▶ **SELECTED EXTRACT**
Last week I was special guest at the Bega Evening VIEW Club dinner, a club whose history stems back to 1960 when George Forbes, then General Secretary of The Smith Family, saw the potential for an organisation which allowed women from all walks of life to develop interests outside the home, providing friendship, education and mental stimulation. At the same time he hoped to offer these women the means to assist others less fortunate through The Smith Family.
It was a special evening and a generous audience of women who had all worn red in honour of having their local ambassador for Day for Daniel at their table. It was an absolute privilege for me to share the story of balancing my professional career with my role as wife and mother. Added into the mix is my passion for writing crime mystery novels in my 'spare time' and my volunteer community advocacy to raise awareness for missing people, driven by my personal quest to find my missing cousin Ursula who disappeared in 1987.
What fascinated me most about the VIEW club was its history. I would have liked to meet George Forbes, who spoke up for women at a time when women were discouraged from having a voice in the community. George believed society needed a better balance in decision-making processes at the local, state and national governance levels. He believed that this imbalance could be rectified through the creation of a supportive network of women that worked across these levels.

▶ **WHAT THE EXERCISE ASKS**
Repeat word for word the part of the VIEW Club piece starting with "It was a special" and going on through "disappeared in 1987.".

▶ **DATA PROVIDED**
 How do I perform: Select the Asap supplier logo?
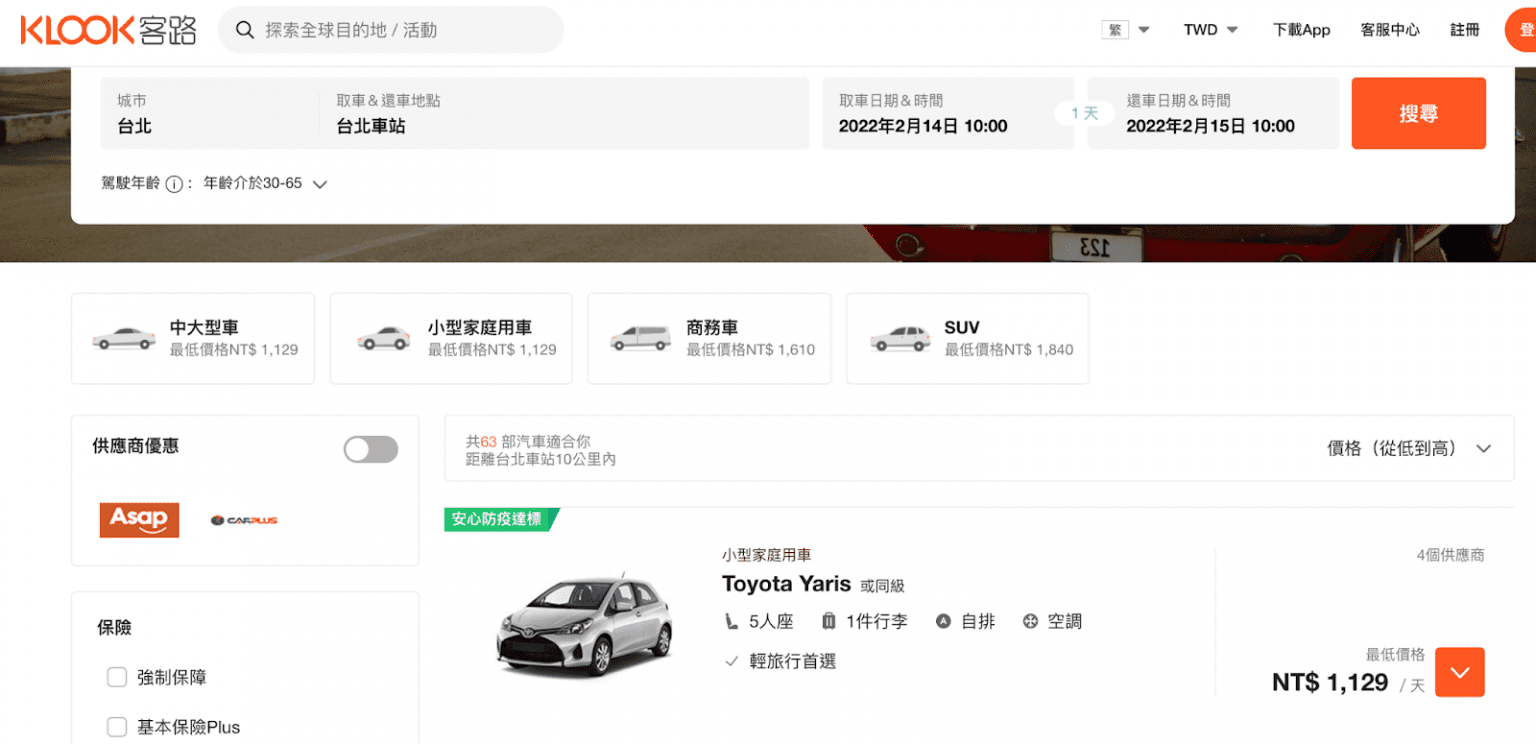(139, 520)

▶ **RESPONSE TO THIS EXERCISE**
It was a special evening and a generous audience of women who had all worn red in honour of having their local ambassador for Day for Daniel at their table. It was an absolute privilege for me to share the story of balancing my professional career with my role as wife and mother. Added into the mix is my passion for writing crime mystery novels in my 'spare time' and my volunteer community advocacy to raise awareness for missing people, driven by my personal quest to find my missing cousin Ursula who disappeared in 1987.